:: Work instructions ::
Below is a listing. Set down exactly the lines from the one containing "Task: Click the settings window gear icon" through the one containing "Click the magnifier", both ends included, and leave out the rest.

:: Data extracts ::
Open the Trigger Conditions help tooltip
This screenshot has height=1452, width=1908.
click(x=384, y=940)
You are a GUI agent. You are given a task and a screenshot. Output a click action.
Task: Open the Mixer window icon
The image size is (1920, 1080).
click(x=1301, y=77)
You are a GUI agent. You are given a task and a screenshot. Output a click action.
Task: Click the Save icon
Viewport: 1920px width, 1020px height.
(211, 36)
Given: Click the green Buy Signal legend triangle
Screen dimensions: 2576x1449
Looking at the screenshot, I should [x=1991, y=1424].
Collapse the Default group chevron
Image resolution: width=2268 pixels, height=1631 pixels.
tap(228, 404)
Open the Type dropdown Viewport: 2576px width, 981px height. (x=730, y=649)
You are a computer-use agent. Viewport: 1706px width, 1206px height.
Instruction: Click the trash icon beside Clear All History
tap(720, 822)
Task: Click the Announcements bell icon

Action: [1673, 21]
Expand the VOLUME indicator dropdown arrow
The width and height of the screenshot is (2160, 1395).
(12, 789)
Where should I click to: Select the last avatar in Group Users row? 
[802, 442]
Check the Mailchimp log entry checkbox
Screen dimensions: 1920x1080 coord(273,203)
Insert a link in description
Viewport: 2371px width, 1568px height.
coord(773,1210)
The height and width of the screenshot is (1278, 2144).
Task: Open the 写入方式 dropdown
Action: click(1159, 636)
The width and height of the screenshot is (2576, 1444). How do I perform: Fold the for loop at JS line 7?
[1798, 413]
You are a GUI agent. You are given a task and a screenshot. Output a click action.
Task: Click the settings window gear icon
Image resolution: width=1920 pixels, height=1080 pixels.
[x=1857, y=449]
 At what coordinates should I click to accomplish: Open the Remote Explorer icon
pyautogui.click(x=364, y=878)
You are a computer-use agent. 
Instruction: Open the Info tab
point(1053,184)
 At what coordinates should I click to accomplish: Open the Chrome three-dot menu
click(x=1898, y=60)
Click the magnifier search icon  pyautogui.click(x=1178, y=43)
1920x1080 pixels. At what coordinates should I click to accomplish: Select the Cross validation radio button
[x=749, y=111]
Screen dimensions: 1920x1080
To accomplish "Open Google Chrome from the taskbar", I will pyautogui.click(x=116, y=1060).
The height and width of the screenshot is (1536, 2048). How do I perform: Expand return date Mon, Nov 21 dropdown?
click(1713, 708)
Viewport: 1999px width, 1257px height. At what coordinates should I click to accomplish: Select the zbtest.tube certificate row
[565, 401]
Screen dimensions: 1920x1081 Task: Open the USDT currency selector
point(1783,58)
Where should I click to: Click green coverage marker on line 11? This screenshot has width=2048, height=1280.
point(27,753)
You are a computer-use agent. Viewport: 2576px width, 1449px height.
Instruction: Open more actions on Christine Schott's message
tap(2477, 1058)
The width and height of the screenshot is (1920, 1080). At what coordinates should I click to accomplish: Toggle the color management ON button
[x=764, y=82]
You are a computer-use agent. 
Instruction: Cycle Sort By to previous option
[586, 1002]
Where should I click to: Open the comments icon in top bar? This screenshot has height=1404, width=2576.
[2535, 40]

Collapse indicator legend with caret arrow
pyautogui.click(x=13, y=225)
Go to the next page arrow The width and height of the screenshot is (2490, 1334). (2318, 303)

:: Result of the task ::
Task: Click the settings window gear icon
Image resolution: width=1920 pixels, height=1080 pixels.
[x=1857, y=449]
 At what coordinates should I click to accomplish: Open the Remote Explorer icon
pyautogui.click(x=364, y=878)
You are a computer-use agent. 
Instruction: Open the Info tab
point(1053,184)
 At what coordinates should I click to accomplish: Open the Chrome three-dot menu
click(x=1898, y=60)
Click the magnifier search icon  pyautogui.click(x=1178, y=43)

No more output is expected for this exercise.